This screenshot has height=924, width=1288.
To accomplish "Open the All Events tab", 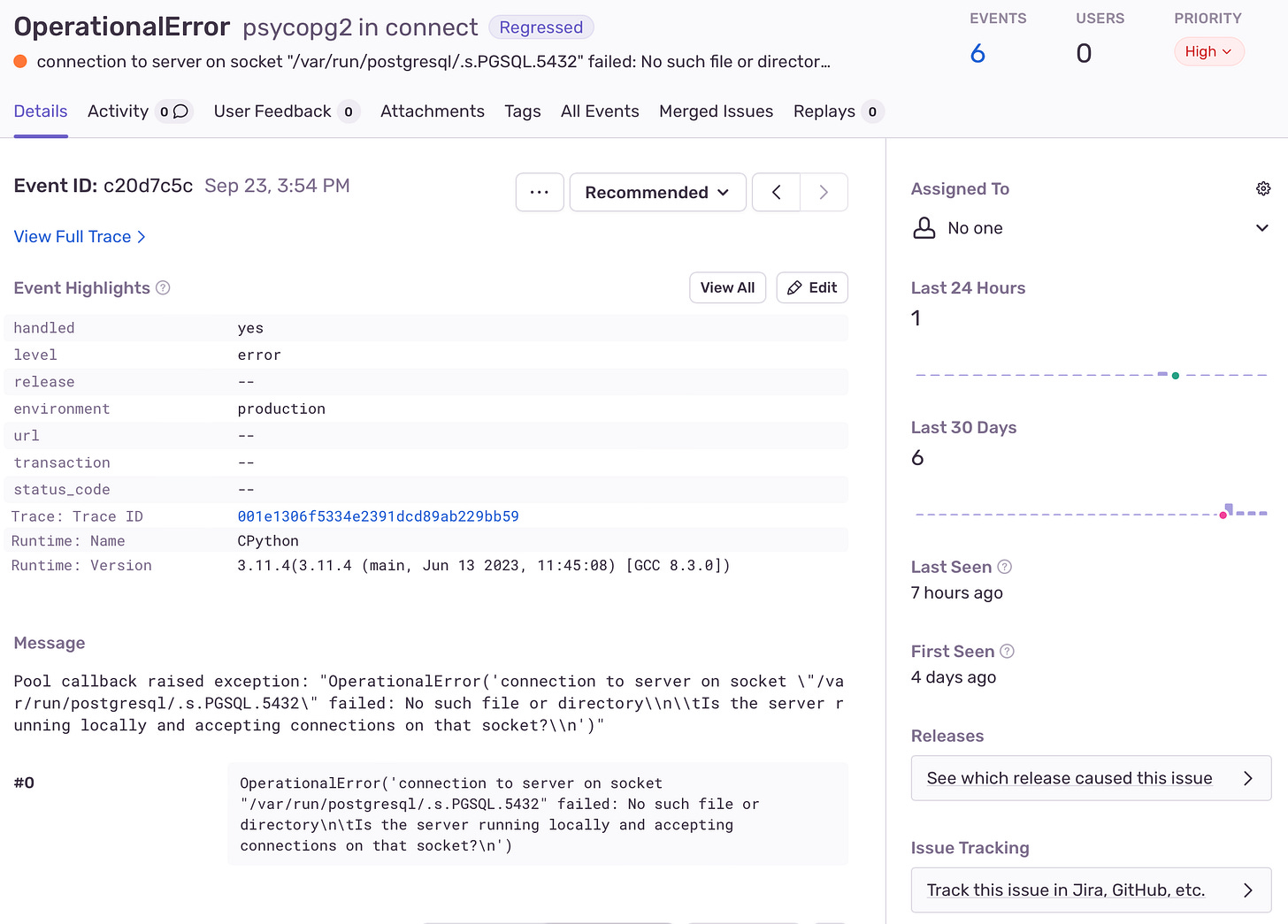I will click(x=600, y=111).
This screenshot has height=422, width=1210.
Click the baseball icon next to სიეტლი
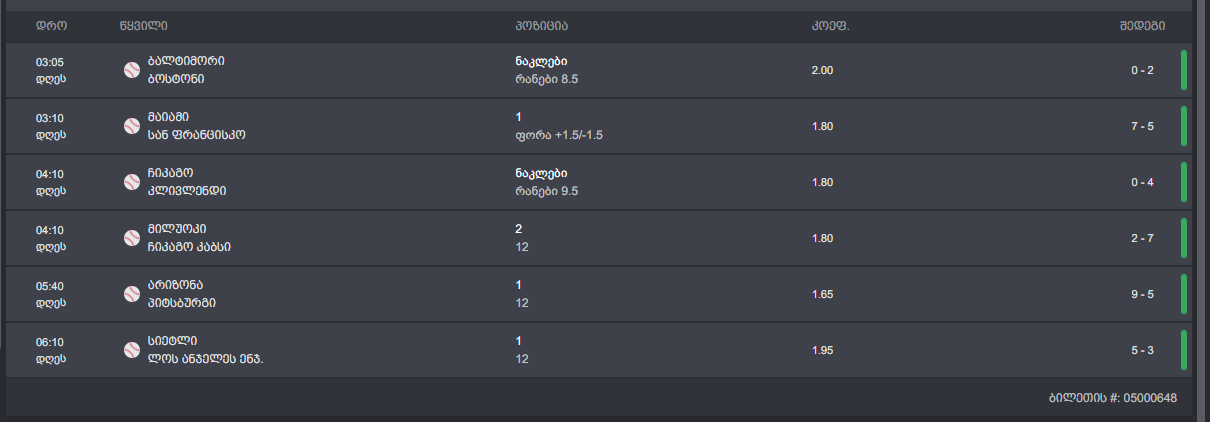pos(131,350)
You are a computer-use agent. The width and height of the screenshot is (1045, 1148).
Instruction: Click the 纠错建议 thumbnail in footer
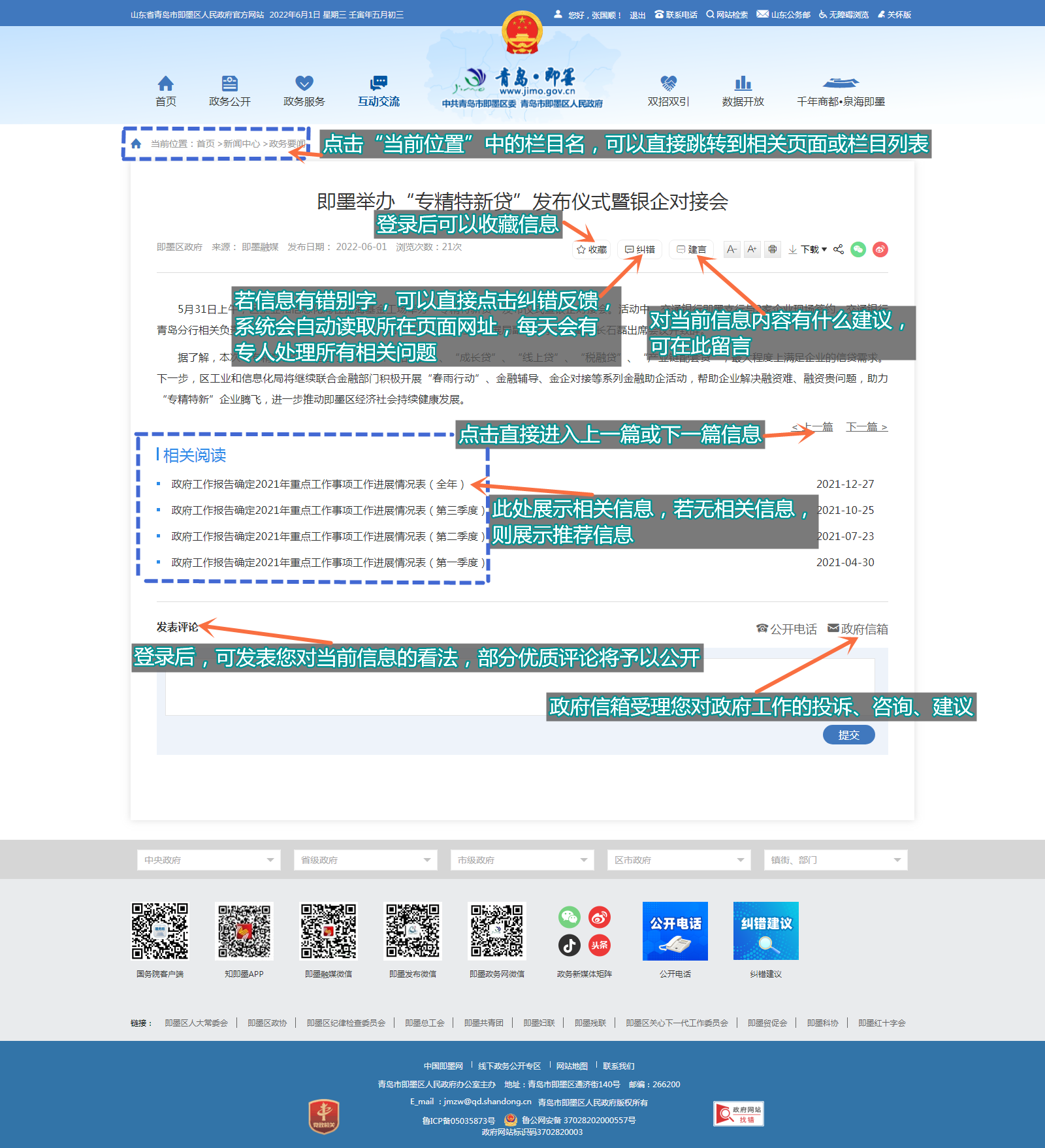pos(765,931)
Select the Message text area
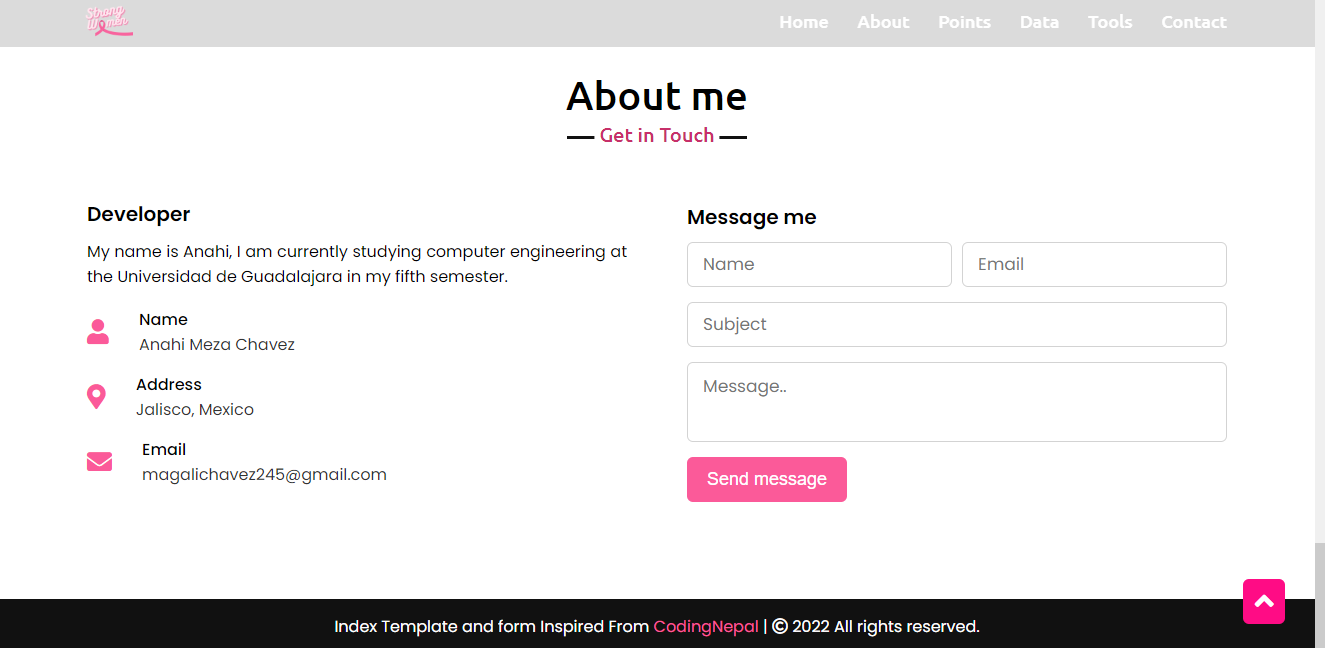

====

**TASK**.
Reproduce the data from the line containing "You are a computer-use" through the end of the data, both included, and leave out the pictures.

**COMPLETED TASK**.
You are a computer-use agent. The width and height of the screenshot is (1045, 1148).
Instruction: Click the 纠错建议 thumbnail in footer
pos(765,931)
Select the Message text area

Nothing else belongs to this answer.